# AIM OF THE TASK
Go through the listing beneath and show each line containing the string "will".

== == ==

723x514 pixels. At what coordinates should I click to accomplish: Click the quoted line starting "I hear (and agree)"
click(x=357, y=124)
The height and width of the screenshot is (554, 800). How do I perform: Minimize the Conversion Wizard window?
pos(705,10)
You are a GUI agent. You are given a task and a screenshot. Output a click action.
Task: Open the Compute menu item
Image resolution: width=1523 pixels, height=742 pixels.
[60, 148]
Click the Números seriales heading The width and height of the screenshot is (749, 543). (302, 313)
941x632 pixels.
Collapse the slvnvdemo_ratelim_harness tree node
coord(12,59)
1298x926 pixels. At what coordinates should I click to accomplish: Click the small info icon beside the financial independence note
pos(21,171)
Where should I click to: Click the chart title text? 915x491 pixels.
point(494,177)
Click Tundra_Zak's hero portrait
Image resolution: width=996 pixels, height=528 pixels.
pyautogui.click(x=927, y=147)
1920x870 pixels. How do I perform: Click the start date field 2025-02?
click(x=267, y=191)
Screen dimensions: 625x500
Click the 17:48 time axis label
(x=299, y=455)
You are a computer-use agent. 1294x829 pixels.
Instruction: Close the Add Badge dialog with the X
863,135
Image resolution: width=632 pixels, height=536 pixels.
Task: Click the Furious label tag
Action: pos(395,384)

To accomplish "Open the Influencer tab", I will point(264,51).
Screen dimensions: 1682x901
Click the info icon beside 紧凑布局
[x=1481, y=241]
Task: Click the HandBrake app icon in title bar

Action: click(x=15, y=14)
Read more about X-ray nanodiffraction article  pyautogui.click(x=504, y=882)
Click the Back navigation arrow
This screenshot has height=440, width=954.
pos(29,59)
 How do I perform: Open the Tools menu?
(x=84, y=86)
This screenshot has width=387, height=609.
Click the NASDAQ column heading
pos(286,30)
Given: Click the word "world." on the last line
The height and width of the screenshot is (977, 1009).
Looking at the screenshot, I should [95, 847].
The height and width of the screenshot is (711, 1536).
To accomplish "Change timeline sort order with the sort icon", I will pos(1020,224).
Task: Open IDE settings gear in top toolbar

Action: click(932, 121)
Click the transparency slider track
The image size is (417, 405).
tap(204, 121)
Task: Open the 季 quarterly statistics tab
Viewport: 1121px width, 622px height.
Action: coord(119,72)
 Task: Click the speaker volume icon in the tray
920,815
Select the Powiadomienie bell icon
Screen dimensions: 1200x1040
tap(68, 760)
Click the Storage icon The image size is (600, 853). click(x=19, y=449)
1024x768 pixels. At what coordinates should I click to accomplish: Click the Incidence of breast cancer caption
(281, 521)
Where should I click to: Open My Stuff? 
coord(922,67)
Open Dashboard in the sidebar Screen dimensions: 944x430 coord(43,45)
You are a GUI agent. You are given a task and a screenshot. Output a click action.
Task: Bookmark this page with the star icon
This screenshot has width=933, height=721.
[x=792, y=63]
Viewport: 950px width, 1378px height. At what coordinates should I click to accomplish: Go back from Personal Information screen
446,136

== == ==

# TASK OUTPUT
To accomplish "Open the Influencer tab", I will point(264,51).
To accomplish "Change timeline sort order with the sort icon", I will pos(1020,224).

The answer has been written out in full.